Opinion: Overwork doesn’t benefit anyone in the long run, and can lead to tragedy

Author: Pattie Walsh, Partner, Bird & Bird | Date: 10 Aug 2016

Employers need to understand the legal framework in place to prevent dangerously long office hours, says Pattie Walsh

Pattie WalshThe international press has been covering the tragic story of a 34-year-old Japanese man who killed himself after working more than 90 hours a week on a sustained basis. In Japan, the idea of death through overwork is an acknowledged concept known as karoshi. Tragic stories of this sort regularly appear both inside and outside the country.
However, the issue of long working hours and a lack of staff taking holidays and leave is not just an issue in Japan. In other parts of Asia, the ‘long hours’ culture is also prevalent. Staff in Hong Kong are said to work on average the longest hours in the Asia-Pacific region. A UBS survey earlier this year revealed that Hong Kong employees have the longest working week out of employees in 71 cities around the world. They clock up an average of 50.1 hours per week, which is far above the average in Paris (30.8 hours) and even the 39.4 hours averaged in Shanghai.
This may lead to the assumption that Asia does not have developed labour laws and that staff are working in an unregulated legal environment. However, that assumption is far from accurate.
Japan has in place developed labour laws and is one of the more regulated countries in Asia in this area.
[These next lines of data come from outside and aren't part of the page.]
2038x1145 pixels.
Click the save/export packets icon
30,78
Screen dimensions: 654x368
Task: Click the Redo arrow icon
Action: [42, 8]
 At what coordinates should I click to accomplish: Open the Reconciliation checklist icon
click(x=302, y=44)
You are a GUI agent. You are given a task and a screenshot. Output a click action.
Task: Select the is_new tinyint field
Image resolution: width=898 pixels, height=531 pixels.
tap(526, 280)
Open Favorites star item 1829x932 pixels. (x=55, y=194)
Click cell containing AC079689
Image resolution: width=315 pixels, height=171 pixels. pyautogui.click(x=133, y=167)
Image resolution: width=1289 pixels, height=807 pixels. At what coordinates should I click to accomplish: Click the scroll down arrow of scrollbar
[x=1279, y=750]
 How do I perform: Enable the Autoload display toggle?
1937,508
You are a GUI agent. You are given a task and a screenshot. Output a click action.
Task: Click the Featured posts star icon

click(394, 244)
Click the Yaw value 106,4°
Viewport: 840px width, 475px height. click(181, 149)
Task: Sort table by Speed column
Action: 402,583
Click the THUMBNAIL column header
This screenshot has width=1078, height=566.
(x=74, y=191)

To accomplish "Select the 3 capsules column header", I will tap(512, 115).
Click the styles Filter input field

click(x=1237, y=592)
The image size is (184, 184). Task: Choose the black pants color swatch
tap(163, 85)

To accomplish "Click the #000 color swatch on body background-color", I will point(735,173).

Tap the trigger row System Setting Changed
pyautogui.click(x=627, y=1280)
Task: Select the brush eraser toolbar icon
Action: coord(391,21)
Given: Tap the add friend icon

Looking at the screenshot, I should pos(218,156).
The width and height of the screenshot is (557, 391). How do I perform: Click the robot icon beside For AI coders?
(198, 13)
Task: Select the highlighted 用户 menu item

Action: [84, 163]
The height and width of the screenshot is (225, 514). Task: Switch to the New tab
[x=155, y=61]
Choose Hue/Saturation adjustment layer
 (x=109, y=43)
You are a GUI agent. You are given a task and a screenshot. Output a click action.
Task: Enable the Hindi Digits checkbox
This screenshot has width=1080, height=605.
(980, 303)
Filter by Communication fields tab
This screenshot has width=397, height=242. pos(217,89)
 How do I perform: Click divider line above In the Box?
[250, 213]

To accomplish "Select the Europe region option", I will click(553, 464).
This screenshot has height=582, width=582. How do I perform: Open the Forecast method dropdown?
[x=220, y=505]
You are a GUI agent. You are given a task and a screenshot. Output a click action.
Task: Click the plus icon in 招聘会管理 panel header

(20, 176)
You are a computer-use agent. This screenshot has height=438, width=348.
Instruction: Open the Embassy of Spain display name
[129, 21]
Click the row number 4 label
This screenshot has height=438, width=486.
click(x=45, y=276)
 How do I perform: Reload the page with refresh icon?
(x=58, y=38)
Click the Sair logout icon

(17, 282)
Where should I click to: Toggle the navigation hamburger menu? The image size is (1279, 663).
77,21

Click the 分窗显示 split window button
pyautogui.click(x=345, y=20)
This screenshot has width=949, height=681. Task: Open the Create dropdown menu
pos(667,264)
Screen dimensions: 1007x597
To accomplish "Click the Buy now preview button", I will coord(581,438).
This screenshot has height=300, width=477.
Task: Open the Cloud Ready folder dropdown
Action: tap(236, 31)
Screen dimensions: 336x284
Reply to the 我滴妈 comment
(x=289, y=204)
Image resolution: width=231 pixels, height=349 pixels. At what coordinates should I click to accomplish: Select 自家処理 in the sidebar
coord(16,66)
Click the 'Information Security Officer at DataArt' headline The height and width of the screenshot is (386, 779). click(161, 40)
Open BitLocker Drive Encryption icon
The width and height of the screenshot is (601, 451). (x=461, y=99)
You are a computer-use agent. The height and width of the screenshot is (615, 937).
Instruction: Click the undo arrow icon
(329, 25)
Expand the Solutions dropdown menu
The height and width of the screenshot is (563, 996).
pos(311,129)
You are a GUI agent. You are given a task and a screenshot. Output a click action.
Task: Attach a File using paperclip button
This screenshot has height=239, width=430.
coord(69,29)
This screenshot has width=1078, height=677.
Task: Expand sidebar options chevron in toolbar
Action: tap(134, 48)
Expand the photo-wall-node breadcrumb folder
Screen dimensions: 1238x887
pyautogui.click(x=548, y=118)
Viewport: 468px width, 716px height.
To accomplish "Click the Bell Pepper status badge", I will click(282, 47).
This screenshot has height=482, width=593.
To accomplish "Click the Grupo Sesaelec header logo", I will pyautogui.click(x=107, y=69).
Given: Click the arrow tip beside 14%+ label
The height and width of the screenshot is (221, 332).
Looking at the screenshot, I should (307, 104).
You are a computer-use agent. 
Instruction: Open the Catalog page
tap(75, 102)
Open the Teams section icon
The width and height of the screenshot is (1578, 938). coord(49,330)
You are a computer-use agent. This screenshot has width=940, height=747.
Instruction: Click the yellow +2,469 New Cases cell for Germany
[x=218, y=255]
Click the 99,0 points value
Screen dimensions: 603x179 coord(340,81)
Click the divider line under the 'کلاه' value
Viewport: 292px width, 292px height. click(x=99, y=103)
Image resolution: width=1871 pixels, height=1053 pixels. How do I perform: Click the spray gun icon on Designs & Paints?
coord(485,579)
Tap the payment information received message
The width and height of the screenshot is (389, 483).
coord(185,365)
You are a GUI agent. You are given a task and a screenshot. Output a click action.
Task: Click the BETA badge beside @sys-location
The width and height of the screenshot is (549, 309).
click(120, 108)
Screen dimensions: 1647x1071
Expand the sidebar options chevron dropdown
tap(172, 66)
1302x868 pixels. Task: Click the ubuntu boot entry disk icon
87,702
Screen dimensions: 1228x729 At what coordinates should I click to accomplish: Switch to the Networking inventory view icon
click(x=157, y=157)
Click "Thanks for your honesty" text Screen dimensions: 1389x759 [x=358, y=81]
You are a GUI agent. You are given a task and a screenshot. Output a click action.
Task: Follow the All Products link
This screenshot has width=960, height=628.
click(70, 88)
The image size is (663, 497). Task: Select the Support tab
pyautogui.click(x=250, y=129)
Japanese law states that employers who engage 10 or more individuals are required to establish work rules. These negotiated rules should cover areas such as working start and finish time, breaks, rest days and leave. These rules then become part of the contractual arrangement between the employee and the organisation.
The legislation in Japan also provides that an employer cannot require employees to work for more than eight hours a day or 40 hours per week. Although it is possible to extend these hours, it requires a labour management agreement with either a labour union or an employee representative – and then the usual maximum extension is 45 hours per month.
While Hong Kong does not currently have any limit on working hours, it has been looking at this issue and has established a Standard Working Hours Committee. A detailed public consultation concluded on 24 July and it remains to be seen how the results of that process will be acted upon. However, while there is currently no local cap on working hours in Hong Kong, there are detailed minimum protections providing employees with a statutory rest day every week, 12 statutory holidays each year and annual leave of between seven and 14 days depending on the length of service.
The issue of overworking is clearly not addressed simply by putting in place more legal rules. The individuals who work themselves to death are invariably entitled to take time away from the office and lead a more balanced working life, but they choose not to.
It seems clear that the situation will only be addressed by changing the fundamental culture within the individual's organisation. There needs to be a positive shift to make it unacceptable for the individual to work excessive hours; not least because it is highly unlikely to be in the best interests of the organisation in the longer term. However, as with all cultural changes, the drive must come from the top. The way employees are recognised, rewarded and promoted must also reflect the same message. Without a concerted effort to alter the expectations of the leaders and managers working with an employee and, critically, the expectations of the individual him or herself, it is possible more tragic deaths could occur.
Pattie Walsh is a partner at international law firm Bird & Bird.